DATA FOR PROCESSING:
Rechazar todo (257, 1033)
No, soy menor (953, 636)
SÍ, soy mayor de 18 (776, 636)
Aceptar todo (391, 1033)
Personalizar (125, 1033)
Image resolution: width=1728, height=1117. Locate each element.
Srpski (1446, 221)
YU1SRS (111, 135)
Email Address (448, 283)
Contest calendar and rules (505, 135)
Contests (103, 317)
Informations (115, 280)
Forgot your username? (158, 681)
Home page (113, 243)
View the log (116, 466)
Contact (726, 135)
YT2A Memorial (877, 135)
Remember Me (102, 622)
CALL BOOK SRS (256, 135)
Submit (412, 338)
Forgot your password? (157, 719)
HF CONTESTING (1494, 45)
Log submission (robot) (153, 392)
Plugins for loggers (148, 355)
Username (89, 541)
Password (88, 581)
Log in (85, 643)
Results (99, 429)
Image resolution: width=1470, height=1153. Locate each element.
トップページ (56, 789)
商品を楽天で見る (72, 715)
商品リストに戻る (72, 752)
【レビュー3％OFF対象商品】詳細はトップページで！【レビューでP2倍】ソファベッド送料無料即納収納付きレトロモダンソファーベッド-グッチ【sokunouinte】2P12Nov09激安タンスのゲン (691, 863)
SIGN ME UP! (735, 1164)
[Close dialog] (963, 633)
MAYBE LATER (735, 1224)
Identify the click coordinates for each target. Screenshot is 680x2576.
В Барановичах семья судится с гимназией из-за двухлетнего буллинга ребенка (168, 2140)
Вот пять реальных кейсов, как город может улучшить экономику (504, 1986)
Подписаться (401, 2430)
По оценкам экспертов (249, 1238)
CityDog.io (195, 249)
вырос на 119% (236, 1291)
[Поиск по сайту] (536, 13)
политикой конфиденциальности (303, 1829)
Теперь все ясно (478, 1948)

WHAT IS BEING ASKED:
Only an exact transcription of all the records above counts as an answer.

REPLY TO THE EXERCISE:
Rechazar todo (257, 1033)
No, soy menor (953, 636)
SÍ, soy mayor de 18 (776, 636)
Aceptar todo (391, 1033)
Personalizar (125, 1033)
Image resolution: width=1728, height=1117. Locate each element.
Srpski (1446, 221)
YU1SRS (111, 135)
Email Address (448, 283)
Contest calendar and rules (505, 135)
Contests (103, 317)
Informations (115, 280)
Forgot your username? (158, 681)
Home page (113, 243)
View the log (116, 466)
Contact (726, 135)
YT2A Memorial (877, 135)
Remember Me (102, 622)
CALL BOOK SRS (256, 135)
Submit (412, 338)
Forgot your password? (157, 719)
HF CONTESTING (1494, 45)
Log submission (robot) (153, 392)
Plugins for loggers (148, 355)
Username (89, 541)
Password (88, 581)
Log in (85, 643)
Results (99, 429)
Image resolution: width=1470, height=1153. Locate each element.
トップページ (56, 789)
商品を楽天で見る (72, 715)
商品リストに戻る (72, 752)
【レビュー3％OFF対象商品】詳細はトップページで！【レビューでP2倍】ソファベッド送料無料即納収納付きレトロモダンソファーベッド-グッチ【sokunouinte】2P12Nov09激安タンスのゲン (691, 863)
SIGN ME UP! (735, 1164)
[Close dialog] (963, 633)
MAYBE LATER (735, 1224)
Identify the click coordinates for each target. Screenshot is 680x2576.
В Барановичах семья судится с гимназией из-за двухлетнего буллинга ребенка (168, 2140)
Вот пять реальных кейсов, как город может улучшить экономику (504, 1986)
Подписаться (401, 2430)
По оценкам экспертов (249, 1238)
CityDog.io (195, 249)
вырос на 119% (236, 1291)
[Поиск по сайту] (536, 13)
политикой конфиденциальности (303, 1829)
Теперь все ясно (478, 1948)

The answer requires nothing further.